Il Sud Sudan non è nuovo a questa malattia che in Occidente oggi si può prevenire oltre che curare. Perché qui continua a non essere così? Perché la vera causa del colera è la povertà e il non sapere come prevenirla. Quello che per noi è scontato, qui non è mai garantito. Il numero di abitazioni dotate di latrina è spaventoso: meno del 10%, e ancora meno, lo 0%, nelle aree remote. Per non parlare delle fonti di approvvigionamento dell’acqua potabile, sempre nettamente al di sotto dei bisogni. La gente beve direttamente dal fiume e da pozze d’acqua assolutamente insicure.

Cosa ci dobbiamo aspettare nei prossimi mesi e quali saranno i vostri prossimi “movimenti”?

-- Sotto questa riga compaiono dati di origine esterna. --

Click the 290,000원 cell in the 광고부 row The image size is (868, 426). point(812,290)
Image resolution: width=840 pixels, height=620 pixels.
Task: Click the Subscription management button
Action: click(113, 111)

Dopo le prime due settimane in cui abbiamo dovuto far fronte all’epidemia solo con le nostre risorse e gli staff delle unità sanitarie, sono cominciati ad arrivare aiuti concreti da parte di WHO, MSF, OXAM, IOM e UNICEF. Ma adesso, per noi che siamo in prima linea, la sfida più impegnativa è quella di andare a identificare nei luoghi più difficili, le comunità colpite dall’epidemia e di cui sappiamo ben poco, ma dove ci aspettiamo di contare tanti morti. Per queste comunità non sono necessari solamente servizi di cura, ma specialmente di educazione sanitaria, di igiene. Per fermare l’epidemia in queste aree è necessario strutturare un vero e proprio programma che preveda da subito la distribuzione di massa di pasticche di cloro per rendere potabile l’acqua, oltre che una serie di semplici procedure per gestirne l’utilizzo. E poi sicuramente queste sono zone in cui una campagna di vaccinazione potrebbe dare grandi risultati, perché è sempre da qui che il colera periodicamente proviene. Ora stiamo lavorando per strutturare i centri di trattamento già esistenti ed aprirne di nuovi più vicini alle popolazioni più a rischio e, in collaborazione con altri partner, svolgere un’intensa campagna di educazione sanitaria. 

Dallo scorso anno, il Cuamm ha ricevuto dal governo locale l’incarico di gestire i servizi di salute di 3 Stati con 8 contee (ex Stato dei Laghi) arrivando così a supportare 3 ospedali e 90 centri di salute periferici, per una popolazione beneficiaria di circa 1 milione di abitanti (250.000 bambini sotto i 5 anni e 58.000 donne in gravidanza). È il più grande progetto che il Cuamm sta sostenendo in Africa. “Il nostro progetto ad ampio raggio sulla sanità – conclude Dall’Oglio - sostenuto da un pool di donatori di cui capofila è la Gran Bretagna, (HPF), è quello di creare un sistema che eroghi servizi di qualità. In inglese si dice “strenghtening”, ossia ottimizzare il sistema, fare il meglio che si può con quello che si ha a disposizione. Sfide grandi a partire sempre dagli ultimi”.